Hyundai faced similar challenges, and despite being a well established global brand, it struggled to make
its local assembly operations financially viable when it could not reach the scale necessary to compete
with lower cost production hubs. For a new player without established market penetration or the ability
to mass produce at the same level as China, the cost per unit will remain uncompetitive.
3. High Logistics and Operational Costs:
While SKD kits may take up less shipping space than fully assembled vehicles, they still require
significant local assembly, which comes with high costs. Hyundai’s Botswana operation revealed that
local assembly processes often involve additional logistical challenges, including hiring and training a skilled workforce, purchasing or importing assembly equipment, and maintaining the necessary
infrastructure to meet quality and safety standards. Given that the plant would bring in vehicles that are already nearly fully assembled, the operational costs of completing the assembly locally will add to the financial burden without significant value addition.

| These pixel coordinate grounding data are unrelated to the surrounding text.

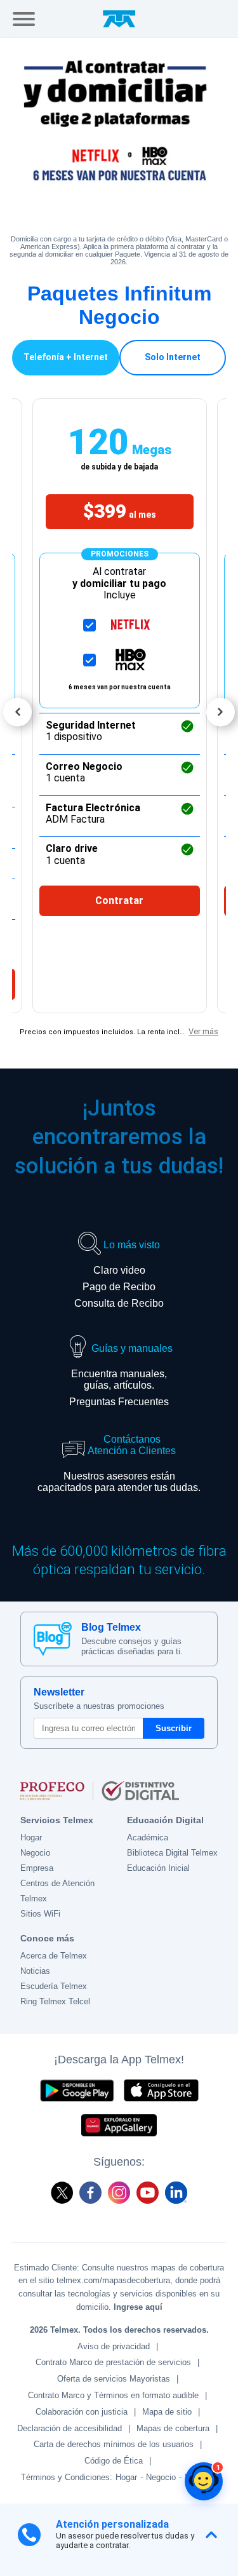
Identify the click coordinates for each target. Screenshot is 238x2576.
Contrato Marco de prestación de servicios (113, 2362)
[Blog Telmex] (53, 1639)
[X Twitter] (62, 2193)
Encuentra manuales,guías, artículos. (119, 1379)
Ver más (203, 1031)
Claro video (119, 1270)
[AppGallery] (119, 2125)
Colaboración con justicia (82, 2412)
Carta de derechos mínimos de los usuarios (114, 2444)
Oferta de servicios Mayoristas (113, 2379)
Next (220, 712)
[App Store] (161, 2090)
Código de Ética (113, 2460)
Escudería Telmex (53, 1986)
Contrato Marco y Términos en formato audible (113, 2395)
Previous (17, 712)
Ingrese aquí (138, 2307)
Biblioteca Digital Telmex (172, 1853)
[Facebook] (90, 2193)
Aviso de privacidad (113, 2346)
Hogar (31, 1837)
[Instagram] (119, 2193)
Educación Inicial (158, 1868)
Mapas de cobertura (172, 2428)
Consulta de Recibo (119, 1303)
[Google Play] (76, 2090)
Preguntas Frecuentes (119, 1401)
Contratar (119, 900)
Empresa (36, 1868)
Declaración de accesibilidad (69, 2428)
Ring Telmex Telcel (55, 2001)
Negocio (35, 1853)
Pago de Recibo (119, 1286)
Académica (147, 1837)
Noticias (35, 1971)
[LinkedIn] (176, 2193)
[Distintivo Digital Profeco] (119, 1790)
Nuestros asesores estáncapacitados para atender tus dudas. (119, 1482)
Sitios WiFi (40, 1914)
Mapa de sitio (167, 2412)
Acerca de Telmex (53, 1955)
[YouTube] (147, 2193)
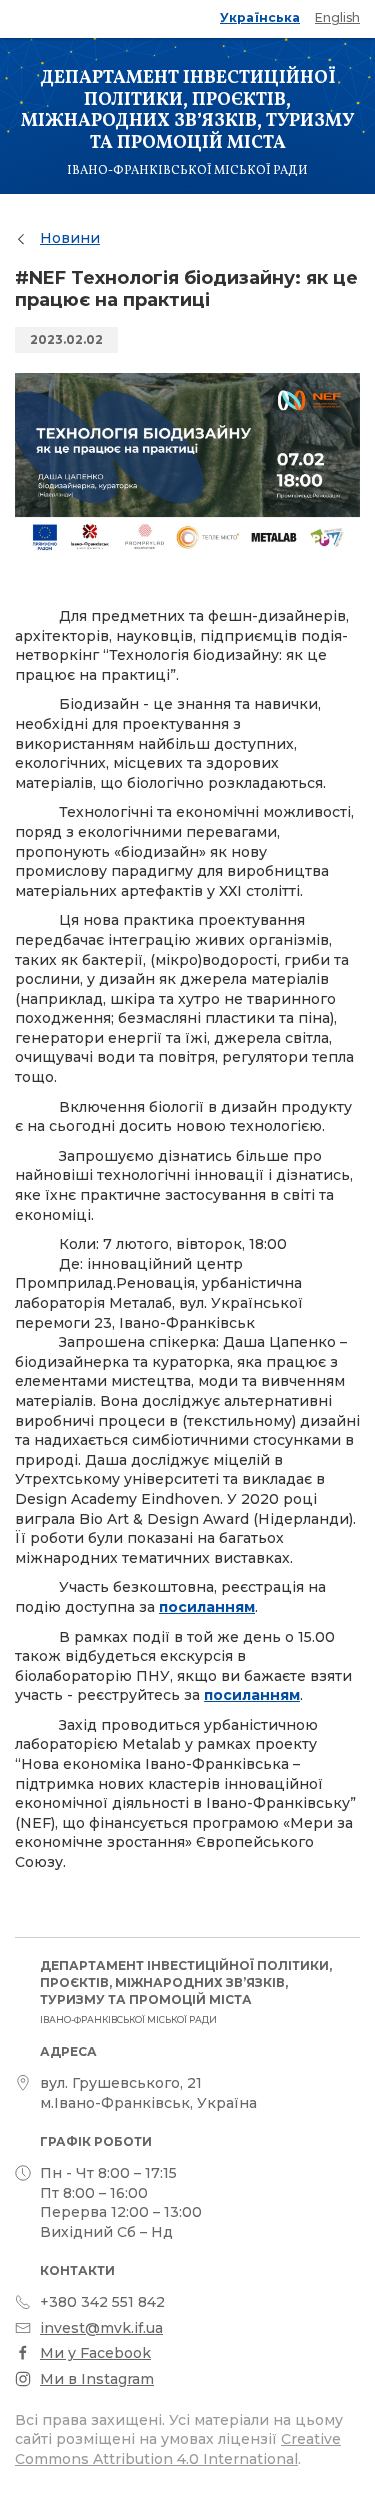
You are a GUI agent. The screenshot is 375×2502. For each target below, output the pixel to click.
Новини (70, 238)
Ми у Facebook (95, 2353)
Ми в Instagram (97, 2379)
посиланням (207, 1607)
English (337, 17)
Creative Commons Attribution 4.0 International (178, 2449)
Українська (260, 17)
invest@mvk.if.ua (101, 2328)
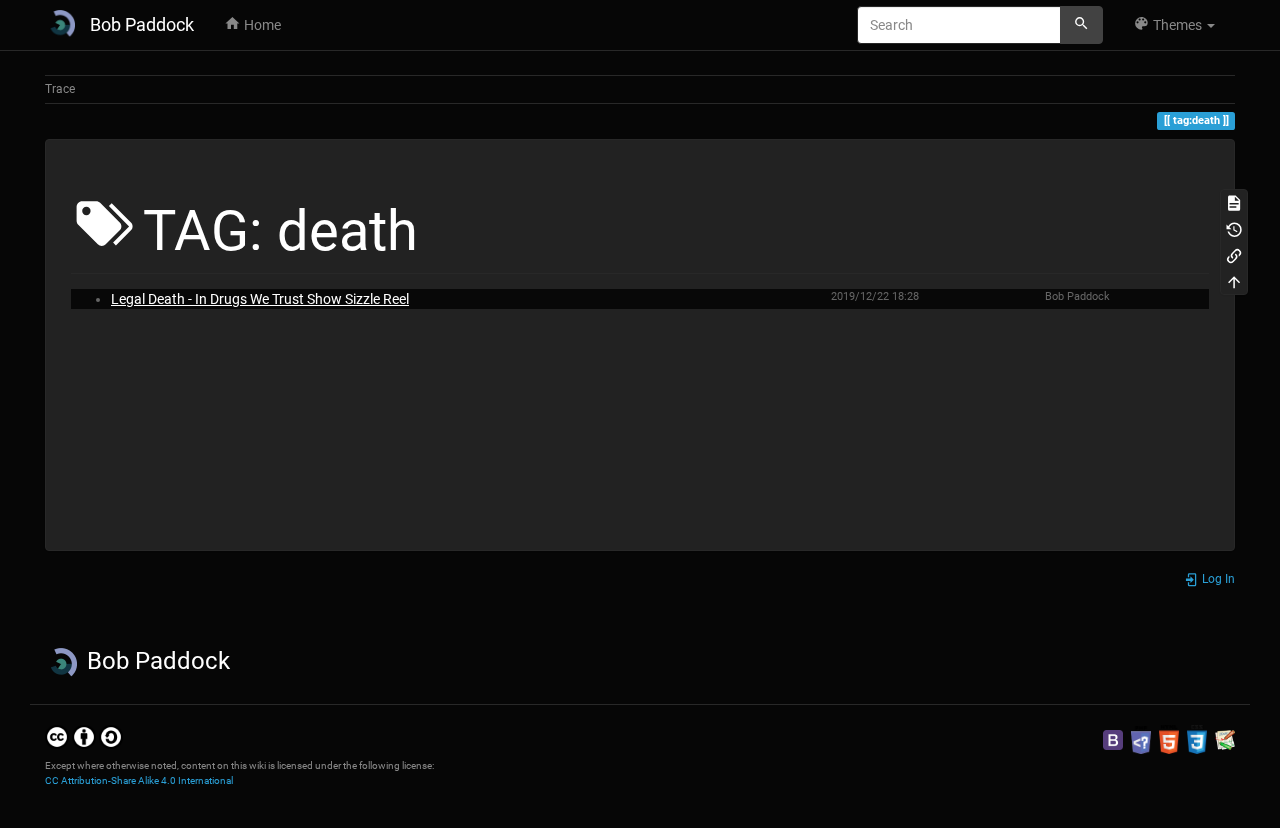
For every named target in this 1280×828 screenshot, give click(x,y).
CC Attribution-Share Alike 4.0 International (139, 780)
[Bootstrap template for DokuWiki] (1113, 739)
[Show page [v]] (1234, 202)
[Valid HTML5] (1169, 739)
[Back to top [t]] (1234, 281)
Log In (1217, 579)
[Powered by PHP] (1141, 739)
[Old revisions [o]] (1234, 228)
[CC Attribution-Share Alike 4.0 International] (84, 737)
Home (261, 25)
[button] (1174, 25)
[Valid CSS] (1197, 739)
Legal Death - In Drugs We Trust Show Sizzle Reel (260, 299)
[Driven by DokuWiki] (1225, 739)
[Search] (1081, 25)
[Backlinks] (1234, 255)
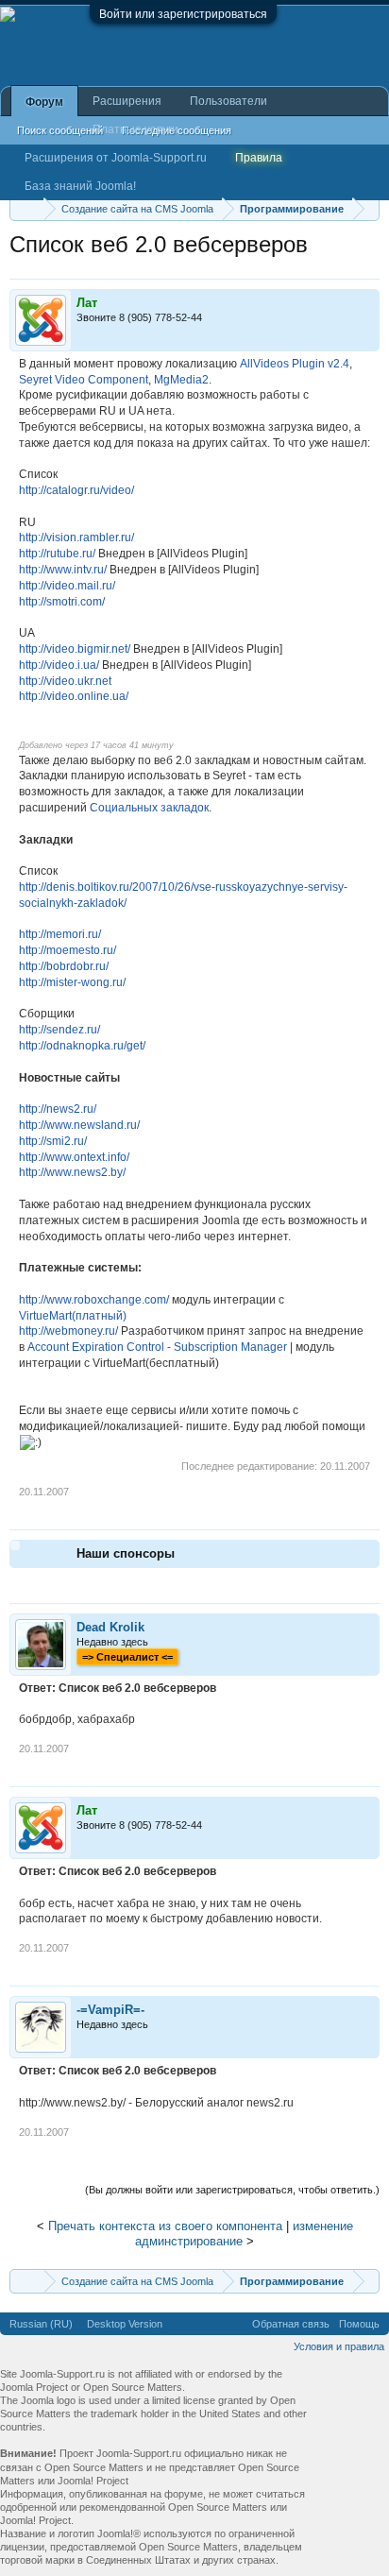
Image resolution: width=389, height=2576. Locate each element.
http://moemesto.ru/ (67, 950)
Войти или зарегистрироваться (183, 14)
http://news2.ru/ (57, 1109)
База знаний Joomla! (80, 186)
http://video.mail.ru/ (67, 585)
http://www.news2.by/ (72, 1172)
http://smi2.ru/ (53, 1141)
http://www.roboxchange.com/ (94, 1299)
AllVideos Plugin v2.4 (294, 363)
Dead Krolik (110, 1627)
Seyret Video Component (83, 379)
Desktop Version (124, 2323)
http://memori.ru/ (60, 934)
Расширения (127, 101)
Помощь (359, 2323)
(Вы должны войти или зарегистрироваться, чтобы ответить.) (232, 2189)
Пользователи (228, 101)
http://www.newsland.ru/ (79, 1125)
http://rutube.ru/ (57, 553)
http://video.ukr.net (65, 681)
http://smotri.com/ (62, 601)
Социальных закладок (149, 807)
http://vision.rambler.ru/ (76, 537)
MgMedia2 (181, 379)
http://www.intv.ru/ (63, 569)
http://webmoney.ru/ (68, 1331)
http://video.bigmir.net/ (74, 649)
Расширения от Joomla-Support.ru (116, 157)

Additionally, labour in Botswana, while lower than in developed countries, is not as cheap as in China,
and the costs of running the plant , including utilities, rent, and overheads, will quickly erode any
perceived financial advantage.
4. No Significant Value Addition:
The primary justification for SKD or CKD plants is that they offer a country a way to gradually increase
local content in vehicle production, build industry expertise, and eventually stimulate local
manufacturing. However, when the vehicles are almost fully assembled and simply finished locally, there
is minimal value added through local labour, knowledge, or parts.
This lack of value addition was a problem for Hyundai, which struggled to justify its assembly operations
when most of the vehicle was already manufactured abroad. Without a focus on local component
manufacturing or broader industry integration, an SKD operation will not create sufficient economic
value to be sustainable in the long term.
5. Unfavourable Competitive Position:
Hyundai’s experience in the region demonstrated that even large automotive brands find it difficult to
compete when their production models are not perfectly aligned with local market conditions. A new
player entering the SKD space, without the brand recognition or consumer loyalty of Hyundai, would
face even steeper challenges in a market that is heavily influenced by price sensitivity.
Consumers are likely to favour fully assembled, imported vehicles from China that are not only
competitively priced but also come with the assurance of being produced in world class factories under
stringent quality controls. An SKD plant that cannot offer significantly lower prices or better quality will
struggle to establish a foothold in such a market.
Given these realities, a new SKD plant in Botswana, under the current conditions, is unlikely to be a
viable business venture. Without the ability to leverage lower tariffs, achieve economies of scale, or
offer significant value addition, this operation would likely face the same challenges that Hyundai did,
and potentially with worse outcomes.
The costs of local assembly, when compared to fully assembled imports from China, will almost certainly
outweigh any perceived benefits, making the venture unsustainable.